Integration-deficient lentiviral vector (IDLV) delivery of the codon-optimized R338L human FIX rendered hemophilia B mice resistant to tail-clipping injury without inducing immunologic adverse effects. (a) Functional clotting assay in vivo. Hemophilia B mice were intraperitoneally injected with IDLVs carrying the codon-optimized R338L human FIX cDNA under the control of the human α1-antitrypsin promoter (pTK1340), with doses of either 200 µg (n = 4) or 250 µg (n = 3) p24^gag. At 20 weeks postvector administration, treated mice were challenged with a tail-clipping assay. Total volume of blood lost in 15 min was measured in seven vector-treated mice and compared with blood loss of tail-clipped wild-type (n = 6) and phosphate-buffered saline (PBS)-injected hemophilia B mice (n = 11). P value was assessed by a paired Student's t-test. (b) Lack of neutralizing antibodies directed to human FIX protein in IDLV-treated mice. A modified Bethesda assay was used to detect the emergence of inhibitory human FIX antibodies. Plasma samples were collected from the aforementioned IDLV-treated hemophilia B mice (250 µg p24^gag, n = 3) before (prebleed) and at various time points postvector administration and were analyzed for the presence of inhibitory antibodies.
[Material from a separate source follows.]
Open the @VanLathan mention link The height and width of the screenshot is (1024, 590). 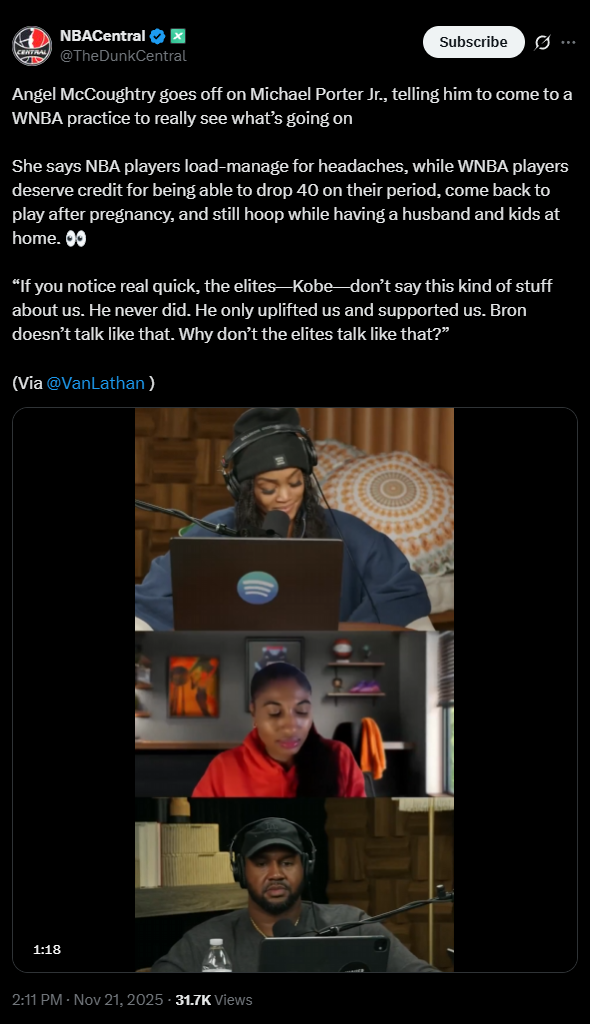point(95,383)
Plasma samples obtained from a naive (untreated) mouse and from the human FIX inhibitor-producing mouse (a hemophilia B mouse injected with purified human FIX protein and exhibiting 28 Bethesda units (BU)/ml), were used as negative and positive control, respectively. (c) Evaluation of vector-mediated hepatotoxicity. To detect liver damage induced by either uptake of vector particles or due to human FIX production, levels of alanine aminotransferase (ALT) were determined in mouse plasma obtained before and periodically after vector administration. Samples from PBS-treated mice were used as negative controls. ICLV, integrase-competent lentiviral vectors.